# Jails worth the extra hassle?



## Business_Woman (Jul 24, 2010)

Hi,

I have a question regarding the added security of service jails.
How much more secure is it? And as far as i understand, setting up service jails can be a bit tricky. Is the added security worth the added complexity? 

And if the host system is compromised aren't you phucked anyways? 


Thoughts?


----------



## aragon (Jul 24, 2010)

Business_Woman said:
			
		

> And if the host system is compromised aren't you phucked anyways?


The point is that jailed services would prevent that from happening...

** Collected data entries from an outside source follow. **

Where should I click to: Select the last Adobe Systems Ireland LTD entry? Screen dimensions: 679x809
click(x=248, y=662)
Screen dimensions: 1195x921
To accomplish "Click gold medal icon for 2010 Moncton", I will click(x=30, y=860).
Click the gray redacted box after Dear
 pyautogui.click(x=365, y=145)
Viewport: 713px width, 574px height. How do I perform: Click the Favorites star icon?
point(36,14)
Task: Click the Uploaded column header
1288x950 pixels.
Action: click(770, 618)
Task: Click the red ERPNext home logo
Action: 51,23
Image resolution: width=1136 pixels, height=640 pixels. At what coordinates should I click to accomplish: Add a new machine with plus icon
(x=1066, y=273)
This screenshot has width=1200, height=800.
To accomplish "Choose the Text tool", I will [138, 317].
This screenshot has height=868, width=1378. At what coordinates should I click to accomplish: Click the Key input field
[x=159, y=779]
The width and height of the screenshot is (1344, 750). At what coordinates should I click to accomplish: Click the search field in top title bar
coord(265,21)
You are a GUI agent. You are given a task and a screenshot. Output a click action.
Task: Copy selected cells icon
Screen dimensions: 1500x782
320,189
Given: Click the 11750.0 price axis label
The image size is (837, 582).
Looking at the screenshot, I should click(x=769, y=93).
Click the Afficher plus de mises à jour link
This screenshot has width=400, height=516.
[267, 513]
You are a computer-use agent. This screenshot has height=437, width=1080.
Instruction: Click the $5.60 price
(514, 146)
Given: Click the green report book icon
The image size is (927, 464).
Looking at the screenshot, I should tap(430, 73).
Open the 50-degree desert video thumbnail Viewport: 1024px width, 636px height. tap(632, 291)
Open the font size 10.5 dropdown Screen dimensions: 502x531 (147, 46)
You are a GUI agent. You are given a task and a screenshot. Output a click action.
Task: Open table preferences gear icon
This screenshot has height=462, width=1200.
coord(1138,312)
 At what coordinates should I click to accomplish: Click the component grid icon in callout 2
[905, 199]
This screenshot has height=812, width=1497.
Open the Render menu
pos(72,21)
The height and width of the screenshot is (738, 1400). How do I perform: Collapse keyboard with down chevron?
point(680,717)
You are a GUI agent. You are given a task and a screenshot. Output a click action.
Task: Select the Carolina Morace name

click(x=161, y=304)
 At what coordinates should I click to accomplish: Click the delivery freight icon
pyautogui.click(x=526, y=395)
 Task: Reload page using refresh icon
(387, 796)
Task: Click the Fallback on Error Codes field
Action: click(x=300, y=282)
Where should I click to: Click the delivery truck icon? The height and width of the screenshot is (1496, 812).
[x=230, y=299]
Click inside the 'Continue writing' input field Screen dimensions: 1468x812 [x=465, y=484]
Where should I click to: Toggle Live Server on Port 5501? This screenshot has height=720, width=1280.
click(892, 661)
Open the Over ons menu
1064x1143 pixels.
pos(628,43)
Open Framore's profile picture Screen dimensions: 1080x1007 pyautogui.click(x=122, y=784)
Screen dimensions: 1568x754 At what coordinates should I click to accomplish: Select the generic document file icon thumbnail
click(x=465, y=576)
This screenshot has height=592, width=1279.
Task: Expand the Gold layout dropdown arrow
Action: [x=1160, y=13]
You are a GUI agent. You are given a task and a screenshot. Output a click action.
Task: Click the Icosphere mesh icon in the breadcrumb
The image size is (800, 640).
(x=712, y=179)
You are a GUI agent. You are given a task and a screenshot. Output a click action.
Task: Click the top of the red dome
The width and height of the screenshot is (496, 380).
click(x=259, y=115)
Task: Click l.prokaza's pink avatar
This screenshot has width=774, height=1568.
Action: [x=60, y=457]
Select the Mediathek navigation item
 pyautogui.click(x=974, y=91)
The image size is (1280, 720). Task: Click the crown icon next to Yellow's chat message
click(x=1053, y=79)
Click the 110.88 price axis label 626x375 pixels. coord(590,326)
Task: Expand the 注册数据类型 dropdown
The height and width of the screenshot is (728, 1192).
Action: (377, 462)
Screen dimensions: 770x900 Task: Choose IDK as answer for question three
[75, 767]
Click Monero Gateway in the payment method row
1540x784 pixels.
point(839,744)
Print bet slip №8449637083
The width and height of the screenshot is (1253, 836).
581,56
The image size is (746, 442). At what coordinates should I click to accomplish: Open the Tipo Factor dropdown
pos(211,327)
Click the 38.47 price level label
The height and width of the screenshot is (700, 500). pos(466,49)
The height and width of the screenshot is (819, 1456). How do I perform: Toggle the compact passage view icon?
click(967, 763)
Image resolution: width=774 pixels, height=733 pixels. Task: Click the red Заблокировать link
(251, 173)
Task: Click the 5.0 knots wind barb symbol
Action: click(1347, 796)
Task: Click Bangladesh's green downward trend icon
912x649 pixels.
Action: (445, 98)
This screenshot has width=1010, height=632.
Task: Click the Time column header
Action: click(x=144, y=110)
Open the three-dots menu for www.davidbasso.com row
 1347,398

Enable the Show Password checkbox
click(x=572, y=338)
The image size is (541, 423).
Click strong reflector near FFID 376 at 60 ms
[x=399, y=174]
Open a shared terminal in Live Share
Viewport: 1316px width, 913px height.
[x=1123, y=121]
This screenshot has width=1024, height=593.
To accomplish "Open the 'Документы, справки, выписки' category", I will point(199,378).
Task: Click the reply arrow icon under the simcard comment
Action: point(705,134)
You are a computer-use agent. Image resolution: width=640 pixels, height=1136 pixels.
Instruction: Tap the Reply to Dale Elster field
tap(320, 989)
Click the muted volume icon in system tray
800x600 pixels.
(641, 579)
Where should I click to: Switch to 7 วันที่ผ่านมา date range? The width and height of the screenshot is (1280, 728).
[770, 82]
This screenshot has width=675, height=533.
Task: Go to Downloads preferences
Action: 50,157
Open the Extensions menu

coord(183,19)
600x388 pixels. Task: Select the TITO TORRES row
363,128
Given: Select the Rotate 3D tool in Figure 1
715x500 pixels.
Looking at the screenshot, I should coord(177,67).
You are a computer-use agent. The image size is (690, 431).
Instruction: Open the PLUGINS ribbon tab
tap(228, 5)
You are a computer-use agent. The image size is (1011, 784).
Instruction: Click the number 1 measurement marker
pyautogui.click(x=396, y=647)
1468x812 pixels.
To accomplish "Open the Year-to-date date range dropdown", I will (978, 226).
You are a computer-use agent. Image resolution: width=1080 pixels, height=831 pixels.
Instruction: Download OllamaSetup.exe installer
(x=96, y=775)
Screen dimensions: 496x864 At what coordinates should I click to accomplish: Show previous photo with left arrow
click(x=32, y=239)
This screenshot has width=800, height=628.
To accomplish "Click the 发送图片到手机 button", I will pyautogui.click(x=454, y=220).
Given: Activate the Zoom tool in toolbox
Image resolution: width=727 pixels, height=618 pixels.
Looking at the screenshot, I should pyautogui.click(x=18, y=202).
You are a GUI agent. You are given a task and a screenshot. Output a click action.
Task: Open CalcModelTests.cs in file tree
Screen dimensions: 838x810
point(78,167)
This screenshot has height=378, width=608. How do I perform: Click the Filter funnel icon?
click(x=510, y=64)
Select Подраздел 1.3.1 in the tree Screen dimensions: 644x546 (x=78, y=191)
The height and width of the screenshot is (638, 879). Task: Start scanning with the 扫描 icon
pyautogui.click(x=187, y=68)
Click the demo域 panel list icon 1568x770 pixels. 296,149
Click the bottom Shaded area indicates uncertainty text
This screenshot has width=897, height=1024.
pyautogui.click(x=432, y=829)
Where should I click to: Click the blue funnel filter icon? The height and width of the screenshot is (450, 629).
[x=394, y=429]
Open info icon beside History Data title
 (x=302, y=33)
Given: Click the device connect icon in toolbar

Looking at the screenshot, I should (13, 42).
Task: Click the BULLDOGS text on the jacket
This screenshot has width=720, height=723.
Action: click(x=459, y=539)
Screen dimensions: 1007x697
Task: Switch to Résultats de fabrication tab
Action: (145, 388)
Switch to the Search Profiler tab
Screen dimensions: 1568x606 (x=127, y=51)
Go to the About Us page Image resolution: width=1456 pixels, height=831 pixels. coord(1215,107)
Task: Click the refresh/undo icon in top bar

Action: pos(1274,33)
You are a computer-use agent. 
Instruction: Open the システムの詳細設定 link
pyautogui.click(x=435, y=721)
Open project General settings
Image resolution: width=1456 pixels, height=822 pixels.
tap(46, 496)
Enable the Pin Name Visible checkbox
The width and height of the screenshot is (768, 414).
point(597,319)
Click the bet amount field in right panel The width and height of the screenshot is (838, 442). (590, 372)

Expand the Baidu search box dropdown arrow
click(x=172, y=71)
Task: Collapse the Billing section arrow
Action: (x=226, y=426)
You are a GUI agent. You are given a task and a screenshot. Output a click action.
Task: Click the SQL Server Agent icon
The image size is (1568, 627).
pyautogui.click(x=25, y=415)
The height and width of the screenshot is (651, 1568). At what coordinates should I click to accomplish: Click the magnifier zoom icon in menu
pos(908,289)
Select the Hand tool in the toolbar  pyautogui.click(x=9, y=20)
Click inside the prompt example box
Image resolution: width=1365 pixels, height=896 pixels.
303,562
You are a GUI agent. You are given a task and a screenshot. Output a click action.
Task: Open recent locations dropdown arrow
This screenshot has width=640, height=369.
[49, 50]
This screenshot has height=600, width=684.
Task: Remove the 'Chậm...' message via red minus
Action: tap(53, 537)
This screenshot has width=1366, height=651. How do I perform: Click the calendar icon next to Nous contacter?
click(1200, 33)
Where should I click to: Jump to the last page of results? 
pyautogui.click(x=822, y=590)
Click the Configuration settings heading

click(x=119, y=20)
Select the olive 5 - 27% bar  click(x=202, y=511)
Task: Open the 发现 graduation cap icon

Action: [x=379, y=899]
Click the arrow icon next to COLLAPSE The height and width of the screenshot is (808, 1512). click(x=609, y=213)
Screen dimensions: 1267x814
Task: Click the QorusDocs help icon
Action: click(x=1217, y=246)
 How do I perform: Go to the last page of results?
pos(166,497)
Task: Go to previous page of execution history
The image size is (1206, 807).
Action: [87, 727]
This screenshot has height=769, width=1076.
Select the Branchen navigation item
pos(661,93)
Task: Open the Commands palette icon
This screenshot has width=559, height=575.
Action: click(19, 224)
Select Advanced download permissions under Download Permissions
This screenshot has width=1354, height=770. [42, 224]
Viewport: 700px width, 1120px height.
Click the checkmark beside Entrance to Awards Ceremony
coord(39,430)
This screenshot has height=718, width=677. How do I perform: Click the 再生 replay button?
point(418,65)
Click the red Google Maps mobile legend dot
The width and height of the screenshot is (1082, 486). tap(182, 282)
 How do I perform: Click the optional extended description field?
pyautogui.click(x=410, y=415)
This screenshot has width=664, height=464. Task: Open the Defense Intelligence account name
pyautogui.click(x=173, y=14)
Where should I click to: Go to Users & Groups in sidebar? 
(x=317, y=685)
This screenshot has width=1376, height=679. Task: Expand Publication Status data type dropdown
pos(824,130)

Worth/value are very subjective terms.


----------



## Deleted member 2077 (Jul 24, 2010)

Instead of setting up a jail for each service, why not just setup one jail and run sendmail, bind, etc all in that?


----------



## anomie (Jul 24, 2010)

Business_Woman said:
			
		

> How much more secure is it?



Jails primarily buy you two things: 

 Another hurdle between your host system and a misconfiguration (or zero-day flaw) in one of your services
 More _time_ to detect and react to a security incident

Imagine an insidious flaw in Apache web server (not totally unthinkable) that allows an attacker to gain root-level access. If that happens on a host system, it's game over. If that happens within a jail, he has gained root _within the jail_. Assuming there is not also another "known" insidious flaw for FreeBSD jails at that moment, a competent sysadmin has time (hours? days?) to observe strange system behavior and react appropriately. 



			
				Business_Woman said:
			
		

> And as far as i understand, setting up service jails can be a bit tricky.



Virtually everything worth doing has a learning curve associated with it. There are some FreeBSD ports to help soften that learning curve. (I don't use 'em, but it seems like plenty of folks do.) 



			
				Business_Woman said:
			
		

> Is the added security worth the added complexity?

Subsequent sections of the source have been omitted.